MB-04: A NOVEL GERMLINE MUTATION IN ALK GENE (M1199L) IDENTYFIED IN THE WNT TYPE OF MEDULLOBLASTOMA

OBJECTIVE: Rearrangements involving ALK gene were identified in different cancers, including neuroblastoma. Microarrays data indicate that ALK is expressed in a subset of medulloblastoma tumours. Therefore we investigated if ALK gene is also mutated in this disease and simultaneously we characterised molecular profile of tumours. METHODS: Tumours from 64 medulloblastoma patients were studied for detection of ALK mutations in exons 23 and 25 using Sanger method. The molecular subtypes of tumours were identified by application of NanoString technology, detection of monosomy 6, mutations in CTNNB1 gene and by immunohistochemistry using a panel of representative antibodies. RESULTS: Three ALK variants were detected and two resulted in intron variant (rs3738867, rs113866835).
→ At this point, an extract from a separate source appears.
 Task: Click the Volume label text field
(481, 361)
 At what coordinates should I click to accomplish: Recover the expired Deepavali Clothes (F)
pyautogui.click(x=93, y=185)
The third one was heterozygous mutation c.3595A > T in exon 23 (M1199L) in the ALK kinase domain which was identified in the WNT tumour. Results of three in silico algorithms confirmed the pathogenicity of this novel mutation. Presence of ALK expression was confirmed by immunohistochemistry. DNA testing of probands’ mother points to inherited character of mutation. Tumour with ALK mutation was diagnosed as classic medulloblastoma, however with visible focal anaplastic features. Patient is disease free 6 years since diagnosis. CONCLUSION: This is the first evidence of inherited ALK mutation in the WNT type of medulloblastoma, what altogether with presence of ALK expression supports possible involvement of ALK gene in development of this type of tumours. The study was funded by the NCN, Grants No 2011/01/B/NZ4/01066 and 6917/B/P01/2011/40 and by Internal Funding from the IPCZD, Grant no S124/2012 and 233/15, Poland.